Faço um contraponto. Perceba quantas desculpas são buscadas para justificar o erro de Zico na Copa do Mundo de 1986, nas quartas de final diante da França. Ou como ninguém culpa Rivelino, camisa 10 na Copa de 1974 pelo quarto lugar obtido na primeira edição do mundial na Alemanha. O que dizer então de Kaká, astro principal nas Copas de 2006 e 2010, jamais foi colocado na berlinda. Foi criticado, sim. Mas não no nível por exemplo, de Ronaldo Nazário ou de Ronaldinho Gaúcho pelo resultado na Copa na Alemanha e a derrota para a Alemanha. Inconscientemente, os brancos sempre são inocentados ou tem sua pena reduzida. Uma reprodução do que ocorre na sociedade.
Fernandinho é o vilão da vez. Crucificado em praça pública.
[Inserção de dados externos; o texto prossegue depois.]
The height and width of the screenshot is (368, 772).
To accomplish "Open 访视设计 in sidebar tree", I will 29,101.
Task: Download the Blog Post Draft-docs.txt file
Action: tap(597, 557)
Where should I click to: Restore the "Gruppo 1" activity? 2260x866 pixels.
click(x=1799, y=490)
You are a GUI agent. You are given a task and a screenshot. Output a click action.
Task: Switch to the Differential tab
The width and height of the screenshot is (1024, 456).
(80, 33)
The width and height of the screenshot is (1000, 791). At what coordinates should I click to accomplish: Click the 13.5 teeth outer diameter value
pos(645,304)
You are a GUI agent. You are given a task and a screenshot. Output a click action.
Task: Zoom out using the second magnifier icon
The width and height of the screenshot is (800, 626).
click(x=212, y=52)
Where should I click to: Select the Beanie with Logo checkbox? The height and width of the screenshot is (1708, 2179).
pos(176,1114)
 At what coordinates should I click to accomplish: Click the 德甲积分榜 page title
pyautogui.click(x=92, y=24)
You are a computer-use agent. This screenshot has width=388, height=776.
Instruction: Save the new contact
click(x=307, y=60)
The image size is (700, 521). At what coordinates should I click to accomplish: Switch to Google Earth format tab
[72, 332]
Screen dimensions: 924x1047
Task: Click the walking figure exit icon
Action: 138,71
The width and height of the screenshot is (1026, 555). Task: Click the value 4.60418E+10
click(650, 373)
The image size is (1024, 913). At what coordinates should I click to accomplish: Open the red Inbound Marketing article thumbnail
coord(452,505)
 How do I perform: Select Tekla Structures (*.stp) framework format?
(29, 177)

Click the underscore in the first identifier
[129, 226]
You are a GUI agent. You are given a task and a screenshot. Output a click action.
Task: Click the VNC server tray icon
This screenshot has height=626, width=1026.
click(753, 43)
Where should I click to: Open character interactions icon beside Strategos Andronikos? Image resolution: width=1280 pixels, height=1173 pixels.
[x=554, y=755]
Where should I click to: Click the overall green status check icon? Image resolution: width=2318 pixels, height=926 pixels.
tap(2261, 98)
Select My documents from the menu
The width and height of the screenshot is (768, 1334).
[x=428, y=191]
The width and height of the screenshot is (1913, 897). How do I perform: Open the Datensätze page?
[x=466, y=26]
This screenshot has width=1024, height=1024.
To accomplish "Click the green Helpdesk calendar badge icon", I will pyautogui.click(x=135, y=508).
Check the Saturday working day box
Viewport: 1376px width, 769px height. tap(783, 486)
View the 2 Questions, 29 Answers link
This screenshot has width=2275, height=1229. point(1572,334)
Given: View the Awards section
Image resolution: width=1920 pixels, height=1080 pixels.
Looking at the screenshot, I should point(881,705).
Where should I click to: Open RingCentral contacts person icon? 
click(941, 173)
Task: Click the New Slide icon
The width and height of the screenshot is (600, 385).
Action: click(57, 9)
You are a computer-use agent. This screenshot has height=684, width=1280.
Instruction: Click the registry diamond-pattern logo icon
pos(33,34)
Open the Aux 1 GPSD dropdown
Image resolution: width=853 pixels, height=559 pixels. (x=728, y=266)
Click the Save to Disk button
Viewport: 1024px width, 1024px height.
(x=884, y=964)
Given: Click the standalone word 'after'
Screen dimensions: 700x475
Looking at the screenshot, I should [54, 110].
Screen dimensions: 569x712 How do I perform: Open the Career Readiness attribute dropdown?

É rico. Estabilizado. Ainda bem. Mérito dele. Vida assegurada aos familiares. Mesmo assim, o seu ombro servirá para esconder falhas de posicionamento de um equipe comandada por um técnico capaz, bem intencionado, agregador, mas que errou, falhou e, graças aos seus sorrisos e discurso agregador, convence a todos da necessidade de sua continuidade.
No futebol, todos perdem. Se a vitória é coletiva, a derrota deveria ser. Para quem ousa quebrar a barreira social e triunfar sabe do que risco de receber a cruz da vilania. De modo injusto. Que Fernandinho tenha força para superar e seguir em frente. Porque você queira ou não ele é um vencedor.